**PASSAGE EXTRAIT:**
○ ○ ○ ○

Le Tchad, puissance régionale ?
4 mars
Alors que l’Afrique centrale a connu de nombreux remous récemment, notamment en République centrafricaine, le GRIP publie une note d’analyse étudiant le rôle du Tchad dans la stabilisation de cette région et son possible statut de puissance régionale.
Pour commencer, les chercheurs du think tank belge soulignent que « le Tchad semble vouloir se positionner en leader dans le système de régulation de la sécurité en Afrique centrale et même au Sahel. » En témoigne la projection de ses militaires en Centrafrique mais également au Mali dans le cadre de l’opération Serval et des Nations Unies. Néanmoins, s’il apparaît qu’aucun pays de la Communauté économique des Etats d’Afrique centrale (CEEAC) – mis à part l’Angola – ne dispose de la puissance militaire du Tchad, celle-ci reste questionnée. Ainsi, si le cas centrafricain a confirmé « la suprématie diplomatique et militaire du Tchad dans l’espace nord de l’Afrique centrale, ainsi que le statut de puissance incontournable acquis notamment dans le conflit malien », il a également montré les limites de la pax tchadiana. En effet, « l’échec du pouvoir de transition incarné par Djotodia reste dans une certaine mesure l’échec de la politique de la procuration sécuritaire de N’Djamena en Centrafrique ». Se pose donc la question de la réalité du leadership tchadien au niveau régional.
Se basant sur les quatre facteurs définis par le politologue Daniel Flemes pour déterminer la puissance régionale, les chercheurs du GRIP note que le Tchad est loin de présenter l’ensemble de ceux-ci. Ainsi, concernant la revendication du leadership, celle-ci s’est matérialisée par l’implication de N’Djamena dans la résolution de la crise malienne, un engagement qui fut d’ailleurs salué par la Communauté économique des Etats d’Afrique de l’Ouest. Mais, en ce qui concerne les ressources matérielles et idéationnelles, « le Tchad apparaît en bien mauvaise position et peut difficilement revendiquer un statut de leadership dans cette catégorie en Afrique centrale ». En effet, malgré ses ressources pétrolières, le pays reste l’un des plus pauvres de la région. Aussi, sur le plan idéationnel, le rayonnement du Tchad reste limité en raison du faible niveau de démocratie qui y règne. Pour ce qui est du recours aux moyens de la diplomatie, N’Djamena s’est récemment doté d’une stratégie visant à réaliser ses ambitions de leadership. Ainsi, le Tchad a obtenu le poste de Secrétaire général de la CEEAC et est parvenu à se faire élire au Conseil de sécurité des Nations unies en 2014. Cela dit, « cet usage de la diplomatie ne semble pas aller au-delà d’ambitions nationales, le Tchad n’étant pas porteur d’un projet régional ou panafricain connu ».

○ ○ ○ ○

**DONNÉES FOURNIES:**
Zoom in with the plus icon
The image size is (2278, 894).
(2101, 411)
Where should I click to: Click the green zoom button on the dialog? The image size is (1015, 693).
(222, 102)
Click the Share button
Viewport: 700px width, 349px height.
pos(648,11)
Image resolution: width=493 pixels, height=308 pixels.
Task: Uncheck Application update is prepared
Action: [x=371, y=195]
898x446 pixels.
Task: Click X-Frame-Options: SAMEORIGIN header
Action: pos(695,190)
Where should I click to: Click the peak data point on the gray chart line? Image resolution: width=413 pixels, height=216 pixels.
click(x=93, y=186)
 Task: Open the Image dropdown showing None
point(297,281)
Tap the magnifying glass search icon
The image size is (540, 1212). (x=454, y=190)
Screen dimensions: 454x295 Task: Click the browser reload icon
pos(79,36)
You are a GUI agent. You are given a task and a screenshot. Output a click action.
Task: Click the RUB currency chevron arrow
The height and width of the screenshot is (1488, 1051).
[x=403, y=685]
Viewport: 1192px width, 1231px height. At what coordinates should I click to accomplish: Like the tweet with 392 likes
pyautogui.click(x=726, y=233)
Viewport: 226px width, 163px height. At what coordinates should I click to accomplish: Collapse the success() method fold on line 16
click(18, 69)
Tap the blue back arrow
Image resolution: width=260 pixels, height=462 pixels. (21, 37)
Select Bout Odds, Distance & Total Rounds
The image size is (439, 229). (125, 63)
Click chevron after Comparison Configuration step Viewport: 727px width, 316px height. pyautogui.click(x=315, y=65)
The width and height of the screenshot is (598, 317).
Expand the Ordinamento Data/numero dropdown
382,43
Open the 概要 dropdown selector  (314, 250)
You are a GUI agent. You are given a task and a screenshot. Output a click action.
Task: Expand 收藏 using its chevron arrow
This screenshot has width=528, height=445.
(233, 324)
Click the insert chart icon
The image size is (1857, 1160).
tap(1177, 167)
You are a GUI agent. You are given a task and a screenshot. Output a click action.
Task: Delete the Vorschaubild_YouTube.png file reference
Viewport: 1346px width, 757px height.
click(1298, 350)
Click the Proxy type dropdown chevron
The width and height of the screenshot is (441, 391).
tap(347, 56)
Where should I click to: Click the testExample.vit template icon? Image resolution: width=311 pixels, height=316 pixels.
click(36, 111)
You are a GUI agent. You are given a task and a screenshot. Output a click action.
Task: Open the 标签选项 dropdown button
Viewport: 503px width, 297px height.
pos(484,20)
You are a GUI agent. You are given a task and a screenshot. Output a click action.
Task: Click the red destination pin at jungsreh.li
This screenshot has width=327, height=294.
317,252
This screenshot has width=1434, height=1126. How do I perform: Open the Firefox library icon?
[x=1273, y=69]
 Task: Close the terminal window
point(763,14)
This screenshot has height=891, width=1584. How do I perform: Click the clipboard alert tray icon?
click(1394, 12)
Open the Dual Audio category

○ ○ ○ ○

**OBJECTIF VISÉ:** Indiquez quel poste le Tchad a obtenu au sein de la CEEAC selon le texte sur le Tchad.

**RÉPONSE ATTENDUE:** Le poste de Secrétaire général de la CEEAC.